The researchers wanted to quantify just how big of a problem this easy access may represent. “We looked at case reports of loperamide abuse dating back to the 1980s, and we found a significant jump in cases since 2014, which is when hydrocodone moved to a schedule 2 drug,” said Heather Miller, PharmD, assistant professor of pharmacy practice at the College of Pharmacy and co-author of the article. “We’re not necessarily saying there is a connection, but the timing is interesting.” It could be that as hydrocodone, an opioid drug, became more difficult to find, people addicted to prescription pain medication needed to look elsewhere.
It may seem odd that they should find an alternative in loperamide, because although it is technically an opioid, it wasn’t thought to cross the blood-brain barrier. However, when taken in excess quantities or with other certain substances, it can cross the blood-brain barrier and cause the euphoria, or “high.”
However, although loperamide is quite safe when taken at recommended doses, when taken in such large quantities, it can cause the heart to beat abnormally, which can result in death. When someone overdoses on prescription opioids, death is usually caused by difficulty breathing, and that’s why first responders have naloxone to administer in the field. Loperamide overdose is a little bit different; the toxicity is primarily in the heart, so there have been a number of reports of death from abnormal heart rhythms, which can’t be reversed by naloxone.

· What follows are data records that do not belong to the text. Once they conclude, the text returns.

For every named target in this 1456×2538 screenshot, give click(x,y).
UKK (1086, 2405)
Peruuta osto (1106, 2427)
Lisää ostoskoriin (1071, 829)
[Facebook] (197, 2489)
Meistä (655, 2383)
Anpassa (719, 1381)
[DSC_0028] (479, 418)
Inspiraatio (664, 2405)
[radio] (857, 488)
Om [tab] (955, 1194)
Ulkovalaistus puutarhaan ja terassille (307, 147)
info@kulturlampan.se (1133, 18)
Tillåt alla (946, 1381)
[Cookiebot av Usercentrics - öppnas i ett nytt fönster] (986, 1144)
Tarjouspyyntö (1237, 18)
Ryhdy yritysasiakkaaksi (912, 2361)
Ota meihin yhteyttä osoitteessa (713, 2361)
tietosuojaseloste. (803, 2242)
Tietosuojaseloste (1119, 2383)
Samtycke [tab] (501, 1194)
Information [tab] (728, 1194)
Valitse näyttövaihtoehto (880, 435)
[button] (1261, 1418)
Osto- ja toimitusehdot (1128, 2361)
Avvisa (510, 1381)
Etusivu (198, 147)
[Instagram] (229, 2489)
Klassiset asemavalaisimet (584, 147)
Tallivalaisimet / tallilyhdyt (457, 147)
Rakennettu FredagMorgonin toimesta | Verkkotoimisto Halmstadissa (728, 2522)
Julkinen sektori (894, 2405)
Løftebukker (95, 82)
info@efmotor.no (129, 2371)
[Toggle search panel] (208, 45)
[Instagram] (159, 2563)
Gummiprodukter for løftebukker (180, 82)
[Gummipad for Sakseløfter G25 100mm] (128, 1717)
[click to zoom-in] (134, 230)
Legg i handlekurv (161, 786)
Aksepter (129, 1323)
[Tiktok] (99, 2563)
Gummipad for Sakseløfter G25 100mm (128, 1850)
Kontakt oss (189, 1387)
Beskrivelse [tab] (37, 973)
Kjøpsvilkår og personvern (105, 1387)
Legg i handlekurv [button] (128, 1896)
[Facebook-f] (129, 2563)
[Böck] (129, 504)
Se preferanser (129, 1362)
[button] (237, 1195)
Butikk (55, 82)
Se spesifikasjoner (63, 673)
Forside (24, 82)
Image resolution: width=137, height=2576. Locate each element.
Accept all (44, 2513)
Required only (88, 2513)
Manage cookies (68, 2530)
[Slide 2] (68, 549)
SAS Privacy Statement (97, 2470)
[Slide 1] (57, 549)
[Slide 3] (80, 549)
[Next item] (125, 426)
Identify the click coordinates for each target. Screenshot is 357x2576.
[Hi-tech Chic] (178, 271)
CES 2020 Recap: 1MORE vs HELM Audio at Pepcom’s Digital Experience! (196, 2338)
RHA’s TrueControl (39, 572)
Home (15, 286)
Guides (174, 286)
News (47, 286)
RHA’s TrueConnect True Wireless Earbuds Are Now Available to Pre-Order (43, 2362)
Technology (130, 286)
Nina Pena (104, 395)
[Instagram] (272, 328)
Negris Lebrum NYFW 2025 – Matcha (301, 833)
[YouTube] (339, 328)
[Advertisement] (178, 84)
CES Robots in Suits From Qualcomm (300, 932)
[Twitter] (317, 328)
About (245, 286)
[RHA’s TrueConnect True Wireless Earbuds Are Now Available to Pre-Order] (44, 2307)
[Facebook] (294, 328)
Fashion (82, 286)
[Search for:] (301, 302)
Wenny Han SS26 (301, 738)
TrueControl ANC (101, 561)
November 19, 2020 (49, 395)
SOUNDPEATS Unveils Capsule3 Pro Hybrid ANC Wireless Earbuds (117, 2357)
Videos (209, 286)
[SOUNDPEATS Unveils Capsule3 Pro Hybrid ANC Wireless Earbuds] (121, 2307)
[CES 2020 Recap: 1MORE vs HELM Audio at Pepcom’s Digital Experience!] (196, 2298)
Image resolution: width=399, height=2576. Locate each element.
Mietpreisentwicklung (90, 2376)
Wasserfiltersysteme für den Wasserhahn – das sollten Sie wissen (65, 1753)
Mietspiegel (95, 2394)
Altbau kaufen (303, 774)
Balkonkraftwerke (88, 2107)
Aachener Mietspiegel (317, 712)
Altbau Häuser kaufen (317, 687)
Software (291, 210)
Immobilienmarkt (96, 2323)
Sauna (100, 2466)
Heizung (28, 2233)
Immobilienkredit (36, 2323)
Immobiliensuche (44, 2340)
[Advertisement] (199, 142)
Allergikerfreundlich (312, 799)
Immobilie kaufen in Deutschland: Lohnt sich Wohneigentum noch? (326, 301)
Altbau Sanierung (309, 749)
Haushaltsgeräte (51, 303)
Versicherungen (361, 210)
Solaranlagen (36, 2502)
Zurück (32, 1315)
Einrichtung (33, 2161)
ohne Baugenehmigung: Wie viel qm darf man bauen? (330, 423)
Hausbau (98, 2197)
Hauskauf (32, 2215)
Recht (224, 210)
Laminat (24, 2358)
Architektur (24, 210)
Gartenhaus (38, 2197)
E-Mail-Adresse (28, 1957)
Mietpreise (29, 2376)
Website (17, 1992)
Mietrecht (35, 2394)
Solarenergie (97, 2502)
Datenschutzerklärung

Loperamide may be especially dangerous because first responders and emergency room staff aren’t used to considering it as a possible cause of the patient’s symptoms. “Loperamide isn’t on our radar, and physicians aren’t thinking of it as a drug of abuse when patients present with odd symptoms,” Miller said. “It also doesn’t show up on a standard drug screening and so is probably overlooked quite often—the 54 cases that we found in our research are likely just the tip of the iceberg.”
The case studies did indicate the type of patient at the highest risk: young males with a history of substance abuse.
Miller and Bowman aren’t necessarily advocating that sale of loperamide be restricted, but they did note that it wouldn’t be unprecedented: strict laws have limited the quantity of pseudoephedrine-containing products like Sudafed that could be sold per person per month, and purchasers are required to be 18 years old or older. “It’s still such a new observation, but it’s a growing problem, and I don’t think we should just watch it happen,” Miller said. “Even if we just required something like what is done with Sudafed, that might be a good start.”
Most of all, though, the researchers want pharmacists to keep an eye on their shelves and notice if someone is buying massive quantities. “Certainly it’s something that is a growing problem that pharmacists—indeed, all health care providers—should be aware of,” Miller said.
“It’s a small problem compared with the overall abuse of opioid drugs,” Bowman added, “but this is starting to become an issue, with usage rising exponentially.”